Read the records beneath this task and copy every line that contains the string "agent".

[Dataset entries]
----

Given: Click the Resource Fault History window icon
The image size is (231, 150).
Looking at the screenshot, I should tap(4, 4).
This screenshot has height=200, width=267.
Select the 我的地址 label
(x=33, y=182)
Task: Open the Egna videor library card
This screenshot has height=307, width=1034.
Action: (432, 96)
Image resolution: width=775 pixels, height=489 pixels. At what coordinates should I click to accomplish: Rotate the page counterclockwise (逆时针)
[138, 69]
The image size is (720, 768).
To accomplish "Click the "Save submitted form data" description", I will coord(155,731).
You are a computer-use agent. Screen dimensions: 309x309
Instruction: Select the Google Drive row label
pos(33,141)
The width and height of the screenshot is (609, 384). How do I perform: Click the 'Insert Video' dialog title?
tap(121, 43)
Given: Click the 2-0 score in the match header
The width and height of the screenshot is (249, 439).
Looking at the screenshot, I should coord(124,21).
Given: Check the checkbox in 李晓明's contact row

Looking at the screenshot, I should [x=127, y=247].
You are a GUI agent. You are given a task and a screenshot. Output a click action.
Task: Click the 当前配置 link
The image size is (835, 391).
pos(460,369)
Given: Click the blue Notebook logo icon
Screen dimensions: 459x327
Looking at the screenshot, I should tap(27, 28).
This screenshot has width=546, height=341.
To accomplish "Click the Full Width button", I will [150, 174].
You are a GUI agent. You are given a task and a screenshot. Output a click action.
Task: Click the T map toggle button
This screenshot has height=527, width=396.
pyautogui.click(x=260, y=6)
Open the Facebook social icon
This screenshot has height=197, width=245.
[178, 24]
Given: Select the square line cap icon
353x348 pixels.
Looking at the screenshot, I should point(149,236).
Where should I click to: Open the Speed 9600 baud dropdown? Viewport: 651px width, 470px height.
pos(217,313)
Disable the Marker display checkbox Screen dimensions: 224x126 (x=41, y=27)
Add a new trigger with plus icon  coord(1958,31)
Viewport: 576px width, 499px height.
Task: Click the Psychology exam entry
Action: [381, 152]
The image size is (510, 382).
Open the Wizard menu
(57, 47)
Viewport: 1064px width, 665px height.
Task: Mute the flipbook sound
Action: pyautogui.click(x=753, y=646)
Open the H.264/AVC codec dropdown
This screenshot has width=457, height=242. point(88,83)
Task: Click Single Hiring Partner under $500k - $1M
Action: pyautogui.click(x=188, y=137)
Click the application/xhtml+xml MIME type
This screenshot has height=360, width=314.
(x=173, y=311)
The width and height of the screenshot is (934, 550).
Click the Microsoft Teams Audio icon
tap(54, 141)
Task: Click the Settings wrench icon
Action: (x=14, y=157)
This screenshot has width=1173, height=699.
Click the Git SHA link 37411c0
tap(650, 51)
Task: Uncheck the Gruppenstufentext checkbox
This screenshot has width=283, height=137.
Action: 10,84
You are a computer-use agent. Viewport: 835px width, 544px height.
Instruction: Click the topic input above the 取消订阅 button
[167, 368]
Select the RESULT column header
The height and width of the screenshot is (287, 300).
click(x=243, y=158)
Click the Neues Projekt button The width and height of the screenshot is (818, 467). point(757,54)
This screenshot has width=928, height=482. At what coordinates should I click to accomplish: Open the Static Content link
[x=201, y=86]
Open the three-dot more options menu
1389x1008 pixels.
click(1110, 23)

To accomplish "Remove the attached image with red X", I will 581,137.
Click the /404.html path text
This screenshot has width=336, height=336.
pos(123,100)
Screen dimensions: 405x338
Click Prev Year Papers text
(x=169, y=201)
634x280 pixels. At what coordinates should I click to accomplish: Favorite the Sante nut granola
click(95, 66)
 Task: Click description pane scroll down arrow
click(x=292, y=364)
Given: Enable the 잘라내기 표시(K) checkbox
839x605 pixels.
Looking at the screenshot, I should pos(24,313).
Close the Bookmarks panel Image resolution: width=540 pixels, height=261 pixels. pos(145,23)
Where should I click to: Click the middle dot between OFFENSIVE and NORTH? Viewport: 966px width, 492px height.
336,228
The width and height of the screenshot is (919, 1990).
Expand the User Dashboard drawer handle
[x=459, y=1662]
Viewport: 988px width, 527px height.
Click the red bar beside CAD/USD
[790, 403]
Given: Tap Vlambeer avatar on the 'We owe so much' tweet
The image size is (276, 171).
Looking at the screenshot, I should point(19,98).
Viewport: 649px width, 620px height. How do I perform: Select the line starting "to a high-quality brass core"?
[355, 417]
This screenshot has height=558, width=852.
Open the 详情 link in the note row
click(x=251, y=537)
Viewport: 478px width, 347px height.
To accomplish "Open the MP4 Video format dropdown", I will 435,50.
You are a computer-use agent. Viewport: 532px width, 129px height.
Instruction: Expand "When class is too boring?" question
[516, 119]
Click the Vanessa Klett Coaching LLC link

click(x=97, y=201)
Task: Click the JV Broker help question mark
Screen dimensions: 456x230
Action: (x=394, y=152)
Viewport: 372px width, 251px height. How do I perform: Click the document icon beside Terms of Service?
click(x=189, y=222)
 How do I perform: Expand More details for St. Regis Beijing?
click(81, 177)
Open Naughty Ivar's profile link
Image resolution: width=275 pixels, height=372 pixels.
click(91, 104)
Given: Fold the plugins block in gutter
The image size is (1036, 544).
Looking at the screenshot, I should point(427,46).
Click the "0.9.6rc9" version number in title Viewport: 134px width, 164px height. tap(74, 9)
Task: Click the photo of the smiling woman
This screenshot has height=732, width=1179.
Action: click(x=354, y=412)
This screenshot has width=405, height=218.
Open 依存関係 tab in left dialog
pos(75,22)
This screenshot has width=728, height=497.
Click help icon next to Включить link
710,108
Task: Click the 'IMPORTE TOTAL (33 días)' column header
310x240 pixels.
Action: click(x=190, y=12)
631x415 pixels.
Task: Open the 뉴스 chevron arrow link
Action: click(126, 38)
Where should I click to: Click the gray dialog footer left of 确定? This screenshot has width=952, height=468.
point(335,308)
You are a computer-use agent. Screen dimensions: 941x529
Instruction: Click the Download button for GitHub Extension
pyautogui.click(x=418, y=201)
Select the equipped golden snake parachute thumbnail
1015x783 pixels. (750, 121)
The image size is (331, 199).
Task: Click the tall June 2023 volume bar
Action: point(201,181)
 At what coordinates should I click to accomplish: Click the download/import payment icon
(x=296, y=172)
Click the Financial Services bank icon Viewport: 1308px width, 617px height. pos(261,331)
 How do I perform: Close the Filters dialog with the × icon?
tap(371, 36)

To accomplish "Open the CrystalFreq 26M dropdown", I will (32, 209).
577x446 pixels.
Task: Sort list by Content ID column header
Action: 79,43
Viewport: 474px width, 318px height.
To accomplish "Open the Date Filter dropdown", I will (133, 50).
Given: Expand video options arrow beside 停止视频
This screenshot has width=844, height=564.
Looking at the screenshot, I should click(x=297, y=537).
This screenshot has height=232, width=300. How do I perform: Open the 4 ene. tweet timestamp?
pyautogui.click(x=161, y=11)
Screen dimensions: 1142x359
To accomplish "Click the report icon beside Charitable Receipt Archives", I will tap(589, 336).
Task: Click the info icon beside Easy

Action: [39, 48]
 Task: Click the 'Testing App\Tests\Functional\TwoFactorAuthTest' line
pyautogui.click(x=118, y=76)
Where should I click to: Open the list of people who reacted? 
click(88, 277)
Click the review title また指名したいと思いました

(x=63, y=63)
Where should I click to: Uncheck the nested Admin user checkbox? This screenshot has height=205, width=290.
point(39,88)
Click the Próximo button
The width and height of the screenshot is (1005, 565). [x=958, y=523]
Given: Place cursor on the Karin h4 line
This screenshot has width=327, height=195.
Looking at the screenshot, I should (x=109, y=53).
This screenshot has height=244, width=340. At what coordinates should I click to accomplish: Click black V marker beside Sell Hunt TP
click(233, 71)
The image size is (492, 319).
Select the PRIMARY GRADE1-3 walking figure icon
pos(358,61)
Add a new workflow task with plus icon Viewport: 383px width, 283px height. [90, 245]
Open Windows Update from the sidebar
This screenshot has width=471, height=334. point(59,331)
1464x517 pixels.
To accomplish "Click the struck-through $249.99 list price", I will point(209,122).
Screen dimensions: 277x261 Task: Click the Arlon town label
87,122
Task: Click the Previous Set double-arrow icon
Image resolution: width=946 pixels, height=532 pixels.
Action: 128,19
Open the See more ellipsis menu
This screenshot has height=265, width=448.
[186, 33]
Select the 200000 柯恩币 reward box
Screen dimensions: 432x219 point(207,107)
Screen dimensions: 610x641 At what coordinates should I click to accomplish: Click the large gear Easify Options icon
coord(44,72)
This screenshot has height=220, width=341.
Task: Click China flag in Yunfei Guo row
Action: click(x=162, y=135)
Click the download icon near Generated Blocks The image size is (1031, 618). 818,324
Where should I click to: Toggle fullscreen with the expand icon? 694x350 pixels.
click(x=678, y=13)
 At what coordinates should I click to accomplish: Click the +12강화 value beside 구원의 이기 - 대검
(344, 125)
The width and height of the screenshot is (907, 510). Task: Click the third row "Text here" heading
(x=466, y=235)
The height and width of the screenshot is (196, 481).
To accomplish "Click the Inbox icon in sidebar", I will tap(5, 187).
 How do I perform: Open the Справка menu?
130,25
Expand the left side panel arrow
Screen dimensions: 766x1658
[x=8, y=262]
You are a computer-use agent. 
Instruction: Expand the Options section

----

• Finished task:
You are a computer-use agent. Screen dimensions: 309x309
You are a GUI agent. You are given a task and a screenshot. Output a click action.
You are a GUI agent. You are given a task and a screenshot. Output a click action.
You are a computer-use agent. Viewport: 835px width, 544px height.
You are a computer-use agent. Viewport: 532px width, 129px height.
You are a computer-use agent. Screen dimensions: 941x529
You are a computer-use agent. 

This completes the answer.